How To Deal With & Prevent Side Stitch
Everyone does their best to be prepared before they hit the track, the treadmill or the road. No one ever plans to be sidelined by a painful side stitch. But unfortunately, it happens to everyone at some point. And when it does the questions come fast and hard: What am I doing wrong? Was it something I ate? Am I running too fast? Did I not warm up enough? The unfortunate fact is there is not one single answer when it comes to what causes a side stitch. It could be any one of a number of things. Nor is there any single way of dealing with them. Below we’ll look at some ways you may be able to side step the side stitch as well as ways to deal with them when they raise their nasty little heads.
5 Tips To Prevent The Side Stitch
Strengthen your core – Side stitches are a core phenomenon. Therefore it would follow that by strengthening your core you can reduce the odds that one will occur. Most trainers recommend at least 10 minutes of core building exercise three times a week to steel yourself against the possibility of side stitches. Planks and donkey kicks are two such exercises. Keep in mind too that a stronger core will pay all sorts of other dividends as well.
Don’t eat before you run – Eating right before running is one of the few ways to practically insure you’ll experience a side stitch. It doesn’t really matter much what you eat. What matters most is when you eat. There are suggestions floating about the internet that you can eat shortly before running as long as you avoid high fat foods. But there is precious little science to back up such claims. And a boatload of circumstantial evidence to dispute them. The best thing to do is avoid eating for a couple of hours before running.
Be sure to warm up – Aside from eating right before running the exact causes of side stitching are still something of a mystery. But since they occur while you are exerting yourself physically it makes sense that warming up before you hit the road might help stave off their development. Rather than making an abrupt transition from sitting to running try making a more gradual transition from sitting to stretching to walking to walking briskly and then to a light jog for a few moments right before it’s time to start running.
Stand up straight – It could be that your 3rd grade teacher who was always on you for your tendency to slouch was on to something. A study published by the NIH in 2010 found a relationship between poor posture and the occurrence of side stitches (technically called Exercise-related Transient Abdominal Pain or ETAP). According to the study people who exhibited either an inward or outward curvature of the spine were more susceptible to side stitches. The study also found that body type alone did not influence the occurrence of side stitches.
Breathe deeper – When your muscles are working they need more oxygen than they do when you’re just sitting at the computer or watching TV. If you take shallow breaths while you run you may not be providing those muscles with all the oxygen they need and a side stitch may be one possible outcome of this oxygen shortage. This is another reason why it’s important to warm up: to get your breathing going before you edge up to the starting line. Once you do get moving be sure to take nice deep breathes.

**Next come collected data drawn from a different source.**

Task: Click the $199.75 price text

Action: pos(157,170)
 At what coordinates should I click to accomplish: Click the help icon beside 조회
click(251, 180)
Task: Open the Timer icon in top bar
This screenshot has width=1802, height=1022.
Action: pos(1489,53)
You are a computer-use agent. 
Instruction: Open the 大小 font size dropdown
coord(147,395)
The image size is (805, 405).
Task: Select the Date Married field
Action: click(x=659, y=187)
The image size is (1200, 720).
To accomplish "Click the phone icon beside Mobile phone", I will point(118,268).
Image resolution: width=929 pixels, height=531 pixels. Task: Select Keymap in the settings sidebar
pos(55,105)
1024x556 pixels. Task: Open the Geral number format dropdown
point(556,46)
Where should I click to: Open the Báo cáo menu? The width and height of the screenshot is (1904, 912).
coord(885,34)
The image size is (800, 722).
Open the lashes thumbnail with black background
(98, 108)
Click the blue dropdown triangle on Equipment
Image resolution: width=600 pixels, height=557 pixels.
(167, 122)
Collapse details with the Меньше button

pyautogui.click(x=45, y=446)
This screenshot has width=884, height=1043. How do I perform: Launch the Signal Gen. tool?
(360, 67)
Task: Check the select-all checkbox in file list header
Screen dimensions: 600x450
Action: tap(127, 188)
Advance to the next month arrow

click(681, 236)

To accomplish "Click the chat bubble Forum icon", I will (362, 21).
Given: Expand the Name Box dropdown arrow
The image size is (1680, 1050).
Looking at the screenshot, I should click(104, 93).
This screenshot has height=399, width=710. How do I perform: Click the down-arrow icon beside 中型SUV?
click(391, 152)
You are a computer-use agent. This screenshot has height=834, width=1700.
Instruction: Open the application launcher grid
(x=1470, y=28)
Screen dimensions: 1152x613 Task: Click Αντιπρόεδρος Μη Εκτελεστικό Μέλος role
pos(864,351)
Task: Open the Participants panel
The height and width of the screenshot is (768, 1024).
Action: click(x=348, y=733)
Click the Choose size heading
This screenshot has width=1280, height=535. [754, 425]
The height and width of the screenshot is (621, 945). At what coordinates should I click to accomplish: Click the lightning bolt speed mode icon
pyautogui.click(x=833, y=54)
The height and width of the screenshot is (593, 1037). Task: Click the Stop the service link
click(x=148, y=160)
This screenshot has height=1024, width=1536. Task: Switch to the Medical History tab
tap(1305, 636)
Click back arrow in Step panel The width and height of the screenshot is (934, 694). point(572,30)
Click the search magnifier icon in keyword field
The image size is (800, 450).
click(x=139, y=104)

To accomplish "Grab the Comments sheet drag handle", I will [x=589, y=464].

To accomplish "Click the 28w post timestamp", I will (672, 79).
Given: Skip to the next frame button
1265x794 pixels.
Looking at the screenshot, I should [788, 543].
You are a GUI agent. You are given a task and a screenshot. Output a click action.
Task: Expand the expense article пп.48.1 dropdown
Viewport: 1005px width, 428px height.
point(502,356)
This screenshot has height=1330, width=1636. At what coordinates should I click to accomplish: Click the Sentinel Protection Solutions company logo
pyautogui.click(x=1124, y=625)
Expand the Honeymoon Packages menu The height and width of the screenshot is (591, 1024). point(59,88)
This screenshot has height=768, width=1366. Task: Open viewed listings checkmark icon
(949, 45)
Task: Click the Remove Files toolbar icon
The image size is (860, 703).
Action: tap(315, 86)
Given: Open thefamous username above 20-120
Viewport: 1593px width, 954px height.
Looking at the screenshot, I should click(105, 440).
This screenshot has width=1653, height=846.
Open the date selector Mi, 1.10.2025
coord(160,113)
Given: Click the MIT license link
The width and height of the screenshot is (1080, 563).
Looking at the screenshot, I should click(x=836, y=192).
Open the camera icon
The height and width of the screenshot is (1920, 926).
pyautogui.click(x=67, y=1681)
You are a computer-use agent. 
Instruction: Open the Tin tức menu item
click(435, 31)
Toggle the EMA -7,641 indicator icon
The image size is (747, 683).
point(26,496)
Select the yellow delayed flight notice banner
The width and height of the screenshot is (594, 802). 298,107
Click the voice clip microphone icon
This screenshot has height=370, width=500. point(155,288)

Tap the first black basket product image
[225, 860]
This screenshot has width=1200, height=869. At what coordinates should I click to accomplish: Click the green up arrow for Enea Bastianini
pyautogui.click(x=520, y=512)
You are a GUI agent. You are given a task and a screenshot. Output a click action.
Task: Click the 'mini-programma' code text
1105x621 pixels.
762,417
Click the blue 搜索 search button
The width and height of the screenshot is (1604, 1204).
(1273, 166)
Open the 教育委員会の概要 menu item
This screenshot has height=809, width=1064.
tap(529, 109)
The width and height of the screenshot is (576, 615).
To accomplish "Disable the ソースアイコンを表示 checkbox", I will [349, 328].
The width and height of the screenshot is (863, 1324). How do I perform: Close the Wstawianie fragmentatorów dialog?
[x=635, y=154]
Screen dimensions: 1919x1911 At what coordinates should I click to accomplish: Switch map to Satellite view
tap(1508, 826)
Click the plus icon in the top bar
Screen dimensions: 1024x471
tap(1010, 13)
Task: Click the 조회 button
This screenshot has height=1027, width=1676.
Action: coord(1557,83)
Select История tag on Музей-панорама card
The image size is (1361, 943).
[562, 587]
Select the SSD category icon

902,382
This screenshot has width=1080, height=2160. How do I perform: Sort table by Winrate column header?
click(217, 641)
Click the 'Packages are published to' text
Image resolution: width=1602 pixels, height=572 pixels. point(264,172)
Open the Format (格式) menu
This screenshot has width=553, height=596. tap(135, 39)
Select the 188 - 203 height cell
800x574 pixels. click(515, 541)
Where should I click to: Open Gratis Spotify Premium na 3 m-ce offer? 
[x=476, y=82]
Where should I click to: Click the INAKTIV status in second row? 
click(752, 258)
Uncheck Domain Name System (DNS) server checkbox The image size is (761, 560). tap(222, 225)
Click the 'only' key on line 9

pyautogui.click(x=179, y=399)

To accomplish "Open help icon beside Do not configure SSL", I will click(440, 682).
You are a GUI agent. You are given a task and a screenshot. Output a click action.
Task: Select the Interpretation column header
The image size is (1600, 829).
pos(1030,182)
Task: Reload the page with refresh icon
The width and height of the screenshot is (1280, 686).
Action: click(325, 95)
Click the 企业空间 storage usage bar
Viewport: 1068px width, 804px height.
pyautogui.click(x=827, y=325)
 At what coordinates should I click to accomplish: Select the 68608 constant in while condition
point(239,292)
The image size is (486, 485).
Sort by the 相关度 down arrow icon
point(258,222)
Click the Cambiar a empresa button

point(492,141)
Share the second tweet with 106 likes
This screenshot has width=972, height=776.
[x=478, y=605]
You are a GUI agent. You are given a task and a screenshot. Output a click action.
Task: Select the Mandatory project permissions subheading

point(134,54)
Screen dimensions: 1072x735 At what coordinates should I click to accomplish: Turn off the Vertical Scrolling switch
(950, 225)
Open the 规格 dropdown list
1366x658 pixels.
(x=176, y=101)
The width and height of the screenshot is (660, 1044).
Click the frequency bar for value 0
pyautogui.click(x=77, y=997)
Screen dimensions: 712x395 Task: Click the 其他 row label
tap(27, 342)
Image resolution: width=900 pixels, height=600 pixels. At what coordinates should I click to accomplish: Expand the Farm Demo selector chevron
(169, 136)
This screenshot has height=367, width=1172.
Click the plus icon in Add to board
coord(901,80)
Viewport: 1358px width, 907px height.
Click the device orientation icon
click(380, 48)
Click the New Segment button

5 Ways To Deal With The Side Stitch
Don’t stop – There are a lot of theories about how to deal with a side stitch and among the more effective ones is to make sure you don’t stop running if you get one. It may hurt. It may hurt quite a bit. But if you stop it’s not going to make it stop hurting, it’s just going to disrupt the flow or your run or workout. If you need to slow down a bit that’s fine. But don’t stop.
Sync your breathing to your footwork – So you developed a side stitch while running and had to slow down. The stitch eventually passed but you’re wondering if there’s a way to speed up the process a bit. Some runners report that if they sync their exhales with the foot on the opposite side of the stitch hitting the ground it neutralizes the stitch in short order. So if you were exhaling every 2nd step continue to do so, just sync the exhale with the foot opposite the side stitch hitting the ground.
Don’t drink sugary drinks – If you developed a side stitch while running you may think it’s a result of being dehydrated. And that may have something to do with it. But don’t try to alleviate it by drinking fruit juice or Gatorade. Studies have shown that while sugary drinks won’t cause side stitches they will exacerbate them. So don’t drink apple juice or big G to reduce the symptoms of a side stitch. Reach for the water instead and consume it in measured amounts.
Ye Olde pinch-a-roo – If simply slowing down and/or syncing your breathing to your footwork hasn’t worked for you the next time you get a stitch try slowing down a bit and placing your hand over the pain. While continuing to run pinch the painful area between your fingers and your thumb as you exhale and then release as you inhale. Continue doing so until the side stitch dissipates, which shouldn’t take more than 5 or 10 breaths total.
Don’t worry – Above all don’t worry that something is wrong with you if you have a side stitch. They’ve been around since humans first chased antelope across the plains to secure dinner and they’re nothing to worry about. So if you’re trying to figure out how to deal with a side stitch the most important thing is to relax. Accept it. Take the above steps to alleviate it and move on.